Dove i watt, i secondi al km, la soglia, i carichi, le tabelle… non contano più un cazzo.
È il momento in cui l’atleta sta male.
Non male nel senso “oggi non mi gira”, ma male nel senso “sto vivendo un casino emotivo vero, grosso, profondo”.
E tu, in quel momento, non sei più un allenatore.
Sei uno che deve decidere: scappo o resto?
Se resti, non alleni.
Accompagni.
L’allenamento, per un atleta, non è solo un modo per diventare più forte.
È l’argine che tiene in piedi tutto il resto.
Quando arriva una crisi – un lutto, una rottura, una perdita di lavoro, una batosta – tutto scricchiola.
Ma se resta l’allenamento, resta anche una parvenza di normalità.
Non devi spingere sulla performance.
Devi tenere la luce accesa nel corridoio mentre fuori è buio pesto.
Allenare un atleta in crisi non ti farà vincere medaglie.

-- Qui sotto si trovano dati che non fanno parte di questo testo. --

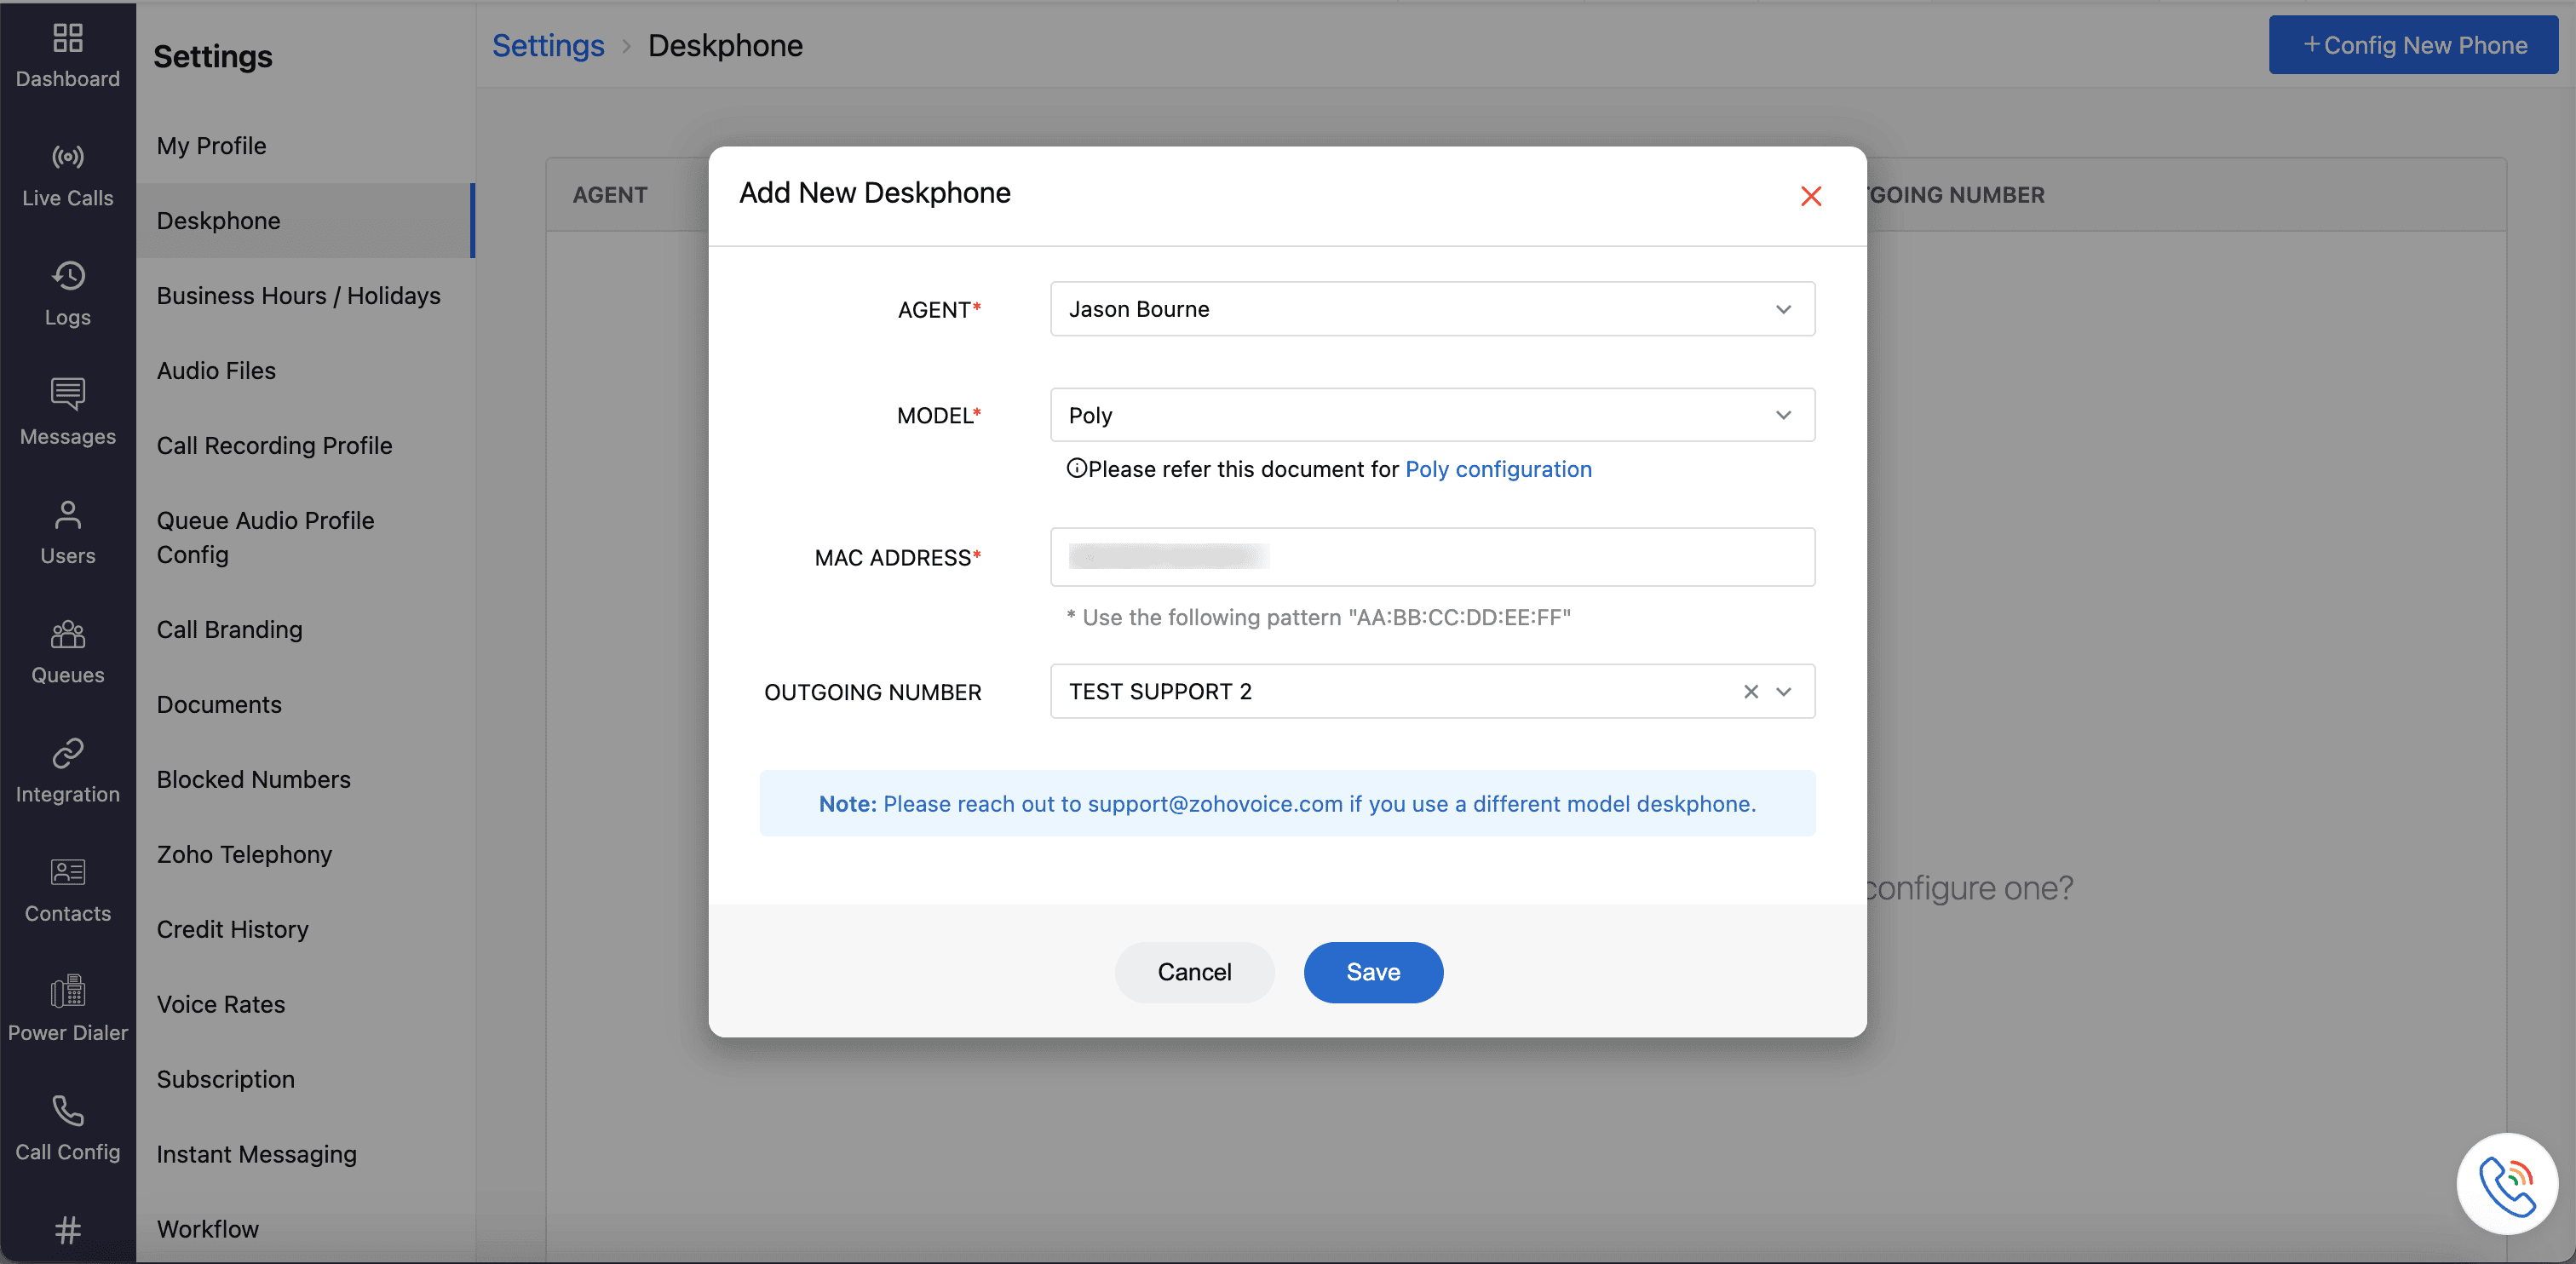Open the Messages icon in sidebar
The height and width of the screenshot is (1264, 2576).
[67, 395]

Non avrai foto da "SUB10" da postare.
Ma forse, tra dieci anni, sarà l’atleta stesso a dirti “In quel periodo non ho mollato grazie a te.”
Ecco, lì capirai che il tuo lavoro è molto più che costruire prestazioni.
È (anche) custodire vite mentre si rompono.
E accompagnarle finché ricominciano.